El desliz que no te puedes permitir

Sea quien sea tu jefe, los trabajos a las afueras a las cuatro de la mañana no tienen buen aspecto, pero si trabajas para Juan Morales y te citan para un encargo de esa clase, no queda más remedio que pensar en lo peor.

Eso mismo pensaba Herminio mientras paseaba nervioso por el almacén donde guardaban el whisky de contrabando. Aquella noche no había ni una botella, y todas las cajas, curiosamente, contenían justa y exactamente lo mismo que indicaban sus embalajes: herramientas.

De todos modos el whisky no faltaba, y de vez en cuando los dos hombres a que había llamado Morales para aquella anoche entraban en calor dando un trago a sus petacas.

—¿Hasta cuando demonios tendremos que esperar aquí? —gruñó Herminio frotándose las manos.

—Note quejes, Minio: esta noche no podemos estar en ningún sitio mejor. Esto es el mismísimo cielo —repuso Torralva, su compañero, estirando los brazos para desentumecerse.

—Menuda mierda de cielo. Un sitio donde te mueres de asco y se te congelan los pies.

—El cielo es un lugar donde nunca pasa nada —replicó Torralva escupiendo una colilla

—Mentira: eso es el limbo.

Torralva pensó que no tenía que haberse juntado con un antiguo seminarista, pero prefirió callar. A él no le importaba pasarse la noche entera en aquel almacén perdido en medio del campo, un lugar en el que era más el paisaje que la temperatura lo que hacía sentir frío. Herminio empezaba a ponerse nervioso, y sólo porque no pasaba nada. ¿Y qué iba a pasar? Les habían dicho que aguardasen allí, con las luces apagadas, y eso hacían.

Llevaban ya cinco horas, cierto. Cinco horas sentados sobre cajas que no contenían ningún licor y las petacas podían llegar a agotarse. Tal vez fuera eso lo que ponía nervioso a Herminio. Demasiado fácil para no ser carne de sorpresa.

—¿Y cómo es el limbo, Minio? —preguntó Torralva para arrugar el silencio, que empezaba a cuajarse.

—El limbo es un lugar donde las almas encallan para toda la eternidad, sin saber por qué. Como nosotros aquí, con este frío.

Torralva esbozó una sonrisa breve.

—No te preocupes, que ya tendrás tiempo luego de entrar en calor.

—Traen mercancía de verdad, ¿no?

—De la mejor, amigo. Ya lo verás. 

—Me da igual que sea un camión entero lo que haya que descargar. Cualquier cosa es mejor que estar aquí sin hacer nada —aseguro Herminio.

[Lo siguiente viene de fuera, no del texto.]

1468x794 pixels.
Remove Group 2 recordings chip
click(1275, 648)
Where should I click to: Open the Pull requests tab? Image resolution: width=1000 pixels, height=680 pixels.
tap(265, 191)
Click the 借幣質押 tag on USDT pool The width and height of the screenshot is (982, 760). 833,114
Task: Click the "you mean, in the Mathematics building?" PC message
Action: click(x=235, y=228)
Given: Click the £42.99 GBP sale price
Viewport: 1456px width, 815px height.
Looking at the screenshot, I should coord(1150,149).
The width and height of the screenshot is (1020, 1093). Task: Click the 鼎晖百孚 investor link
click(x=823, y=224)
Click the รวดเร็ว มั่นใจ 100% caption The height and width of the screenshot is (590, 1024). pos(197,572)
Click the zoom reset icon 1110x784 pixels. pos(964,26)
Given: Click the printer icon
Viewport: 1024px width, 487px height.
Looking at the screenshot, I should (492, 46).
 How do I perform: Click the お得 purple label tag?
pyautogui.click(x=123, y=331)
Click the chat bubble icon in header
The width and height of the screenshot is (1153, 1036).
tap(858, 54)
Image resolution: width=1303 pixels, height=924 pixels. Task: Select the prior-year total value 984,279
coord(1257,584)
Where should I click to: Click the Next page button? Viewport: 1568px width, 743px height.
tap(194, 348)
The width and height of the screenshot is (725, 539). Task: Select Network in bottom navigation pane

Torralva frunció el ceño. 

—¿Preferías haber ido con los otros muchachos?

—Cualquier cosa mejor que esto — repitió Herminio con el tono de quien da por hecho que nadie en sus cabales dejaría de estar de acuerdo.

A lo lejos se oyó el motor de un camión. Podía ser el resto del grupo, que

por fin llegaba.

Torralva suspiró.

—Estás mejor aquí, amigo. Van a liquidar a Mario. Estamos aquí para enterrarlo —dijo mirando muy fijamente a su compañero.

Herminio abrió tanto los ojos que su compañero pensó que le iba a dar un colapso.

  —¡No puede ser! —consiguió exclamar.

—No debería habértelo dicho, ¿pero qué importa ya? Ahí vienen.

Los dos hombres abrieron el portón del almacén e hicieron señas con una linterna al camión, que respondió encendiendo y apagando rápidamente las luces.

—¿A Mario? ¡Pero si es el yerno del jefe...!

—Por eso mismo, Minio. No sabes cómo son las mujeres... 

—Hace poco que los vi juntos y... 

Torralva rechazó con un gesto.

—Cartas. La mujer encontró un puñado de cartas de amor en un cajón del despacho de Mario —explicó.

—Oh —musitó Herminio.

—Cartas de amor, sí. Las encontró su mujer. Y eran de ella. Las había escrito ella.

—¿Y entonces por qué...?

—Estaban sin abrir —respondió Torralva con una carcajada.